Running the dining out gauntlet
Eating out at a restaurant however, a different experience entirely. It used to fill me with embarrassment and dread every time I ate out. Picture the scene; a group of friends all out for a nice meal together, each one politely placing their order with the waiting staff as they go around the table. I begin to feel envious of the careless abandon at which people are making their choices. Simply any dish which takes their fancy on a whim. But more than anything, I begin to feel the shrinking self-consciousness as it’s nearing my turn. I know I am going to have to be the awkward one! I explain my allergy to nuts including all nut oils and any foods which may have been in close contact with nuts and before my pre-rehearsed spiel leaves my mouth, I can already see the waiter gloss over. ‘Another one of these fussy fastidious nit-pickers`. Public perception seems to be that allergies are a new trend made by people looking to seek attention.’ The eyes roll and he asks me, “are you actually allergic or do you just not like them?”. “What would happen if you ate them?” By the time our interaction is over, so much time has passed that my friends have turned their backs to me and are deep in separate conversations. I am on the outside from the onset. It’s uncomfortable at best, downright mortifying at worst. For years this was the general treatment I received. Constantly having to explain and justify my desire to consume a meal with a reduced likelihood of resulting in hospitalisation. Hardly a diva demand. I mean, am I nuts?
Dawn of a new era
I am delighted to say that things are changing. Over the past three years I have marked a real switch in attitudes. Waiting staff appear much more informed about food allergies and are armed with the information to support customers in making informed and safe choices. Only last week a friendly and accommodating waitress in Wagamama’s dashed off at the mere mention of my allergy, returning with an iPad loaded up with the allergy information for each dish they serve. I was impressed to say the least. It took all the embarrassment out of the situation and let me know that I am not alone.

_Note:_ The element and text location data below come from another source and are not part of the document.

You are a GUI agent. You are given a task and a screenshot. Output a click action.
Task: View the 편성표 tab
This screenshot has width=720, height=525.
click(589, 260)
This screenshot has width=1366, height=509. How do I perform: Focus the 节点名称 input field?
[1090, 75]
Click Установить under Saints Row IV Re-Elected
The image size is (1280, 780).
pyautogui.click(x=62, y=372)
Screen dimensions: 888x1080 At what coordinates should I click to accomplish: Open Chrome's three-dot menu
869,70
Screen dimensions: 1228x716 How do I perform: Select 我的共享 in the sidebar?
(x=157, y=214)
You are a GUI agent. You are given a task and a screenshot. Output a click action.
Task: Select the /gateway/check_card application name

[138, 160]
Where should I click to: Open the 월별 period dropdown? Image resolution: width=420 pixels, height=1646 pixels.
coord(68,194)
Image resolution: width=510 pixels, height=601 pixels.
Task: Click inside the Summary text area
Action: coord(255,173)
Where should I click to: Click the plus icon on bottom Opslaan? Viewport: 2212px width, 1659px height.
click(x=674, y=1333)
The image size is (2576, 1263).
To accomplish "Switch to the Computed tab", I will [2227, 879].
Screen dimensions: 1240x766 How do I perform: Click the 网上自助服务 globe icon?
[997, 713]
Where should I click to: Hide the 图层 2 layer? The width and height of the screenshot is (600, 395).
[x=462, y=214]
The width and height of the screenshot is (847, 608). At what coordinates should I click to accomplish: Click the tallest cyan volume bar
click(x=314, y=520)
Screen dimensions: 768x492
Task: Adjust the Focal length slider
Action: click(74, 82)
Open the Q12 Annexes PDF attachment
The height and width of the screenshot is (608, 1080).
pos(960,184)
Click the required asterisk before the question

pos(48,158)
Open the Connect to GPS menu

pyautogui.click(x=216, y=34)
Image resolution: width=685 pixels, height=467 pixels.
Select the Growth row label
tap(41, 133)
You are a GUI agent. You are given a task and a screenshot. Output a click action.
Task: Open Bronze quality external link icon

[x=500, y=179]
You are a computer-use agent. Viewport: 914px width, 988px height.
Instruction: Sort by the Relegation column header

It’s gratifying to see that things are improving massively within the catering and hospitality field. Education surrounding food allergies is better than ever and ultimately accountability for providing safe meals to customers is falling on the shoulders of these establishments.
Here’s to many more dates, dinners and shindigs without the need to ‘wave my Epi-pen in the air like I just don’t care!’
Hana Fralati is an avid home cook and loves nothing more than preparing gorgeous foods for baby Elio and spoiling friends with epic dinner parties.